Murdered Teen’s Family Breaks Ground on Failings of Emergency Calls

(CN) — The family of a Lithuanian teen who was raped and burned alive in a car trunk cleared a hurdle Thursday in their legal battle over national services that failed to get the girl help when she made 10 emergency calls during her kidnapping.

ES, as the victim is described in the ruling, was abducted on Sept. 21, 2013, at about 6 a.m. Details of the case are sparse in Thursday’s ruling, but foreign press reports say the girl had been waiting for a bus in Dembava, a suburb of Panevezys, Lithuania, when she was forced into a car and raped. ES later found herself locked in the car’s trunk. She used her cellphone to call the international emergency number 112, but police were unable to locate her because the answering center did not display the number from which she was calling.

Relatives of the teen now seek damages from Lithuania, saying the country is at fault for failing to implement the EU’s Universal Service Directive, which otherwise mandates that national emergency authorities obtain location information from 112 callers.

Before the case goes to trial in Lithuania, however, the court put the case on hold to seek input on what EU law requires.

Siding with the family Thursday, the Fourth Chamber of the European Court of Justice ruled that all phone operators in the EU must provide location information on 112 callers, regardless of whether the calls come from a phone with a SIM card.

The Luxembourg-based court called it unacceptable that implementation of 112 requirements would exclude mobile phones not fitted with a SIM card. As for the discretion member states enjoy when it comes to ensuring that location information about 112 callers is accurate and reliable, the court ruled that national courts must determine the criteria at issue.

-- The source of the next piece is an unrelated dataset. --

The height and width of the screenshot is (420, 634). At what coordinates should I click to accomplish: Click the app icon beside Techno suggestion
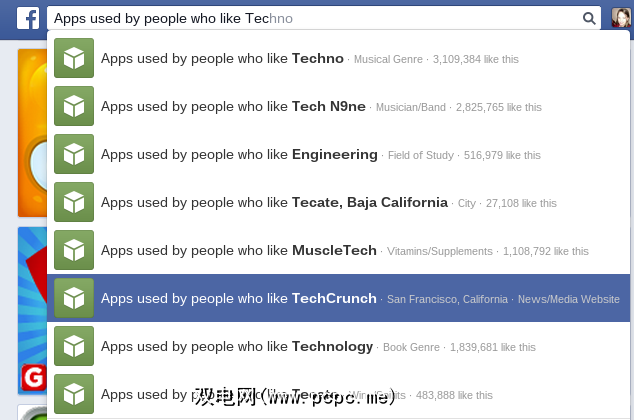pos(74,58)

The ruling concludes with the court saying that Lithuania could be held liable if it is determined that its breach of EU law played an indirect role in the death of ES.

To date, investigators have been unable to determine whether the phone ES used “was fitted with a SIM card or why her number was not visible at the emergency call answering center,” according to the ruling.

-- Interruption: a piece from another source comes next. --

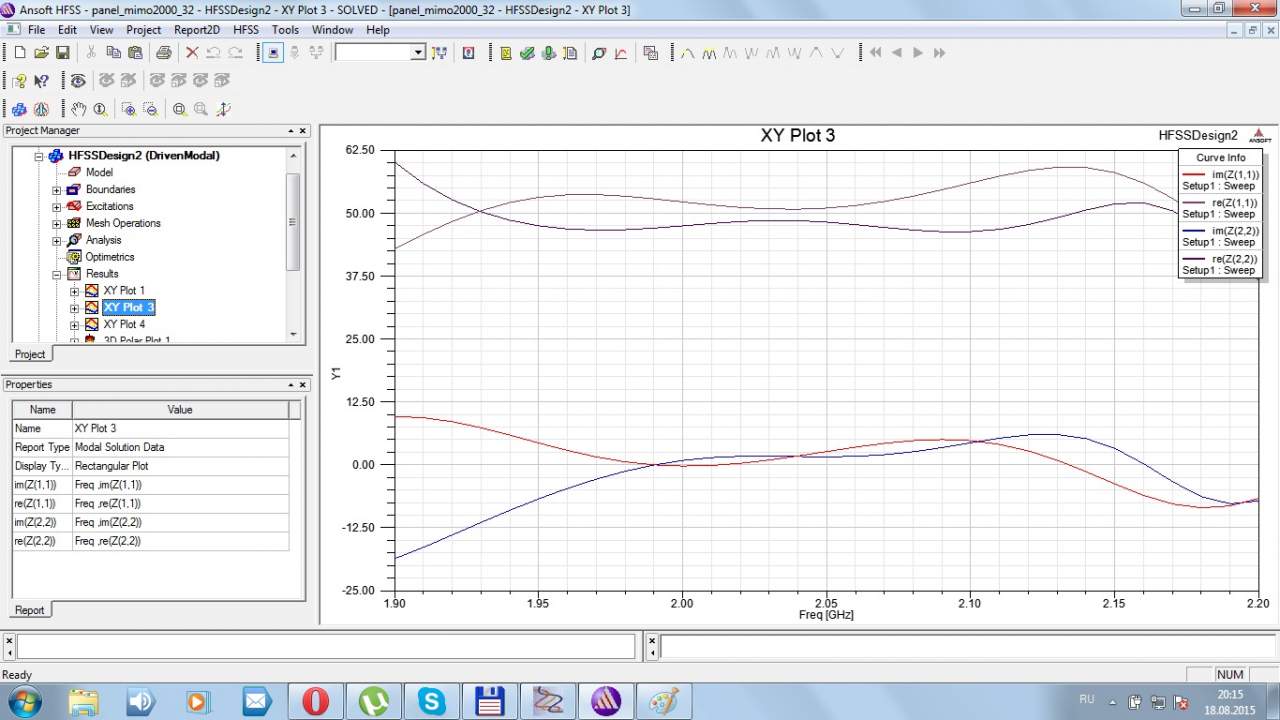
Task: Toggle the highlighted selection-mode toolbar button
Action: (273, 53)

According to the European Emergency Number Association, France and another seven of the EU’s 28 member states do not allow phones without a SIM card to make 112 calls — the logic being that children playing with old mobile phones might call the emergency services number accidentally.

Agence France-Presse noted that other countries to have adopted the 112 number alongside their own national emergency numbers, include Australia, China, India, Turkey and the United States. A Lithuanian press report says the two men who killed ES were caught and sentenced to life in prison.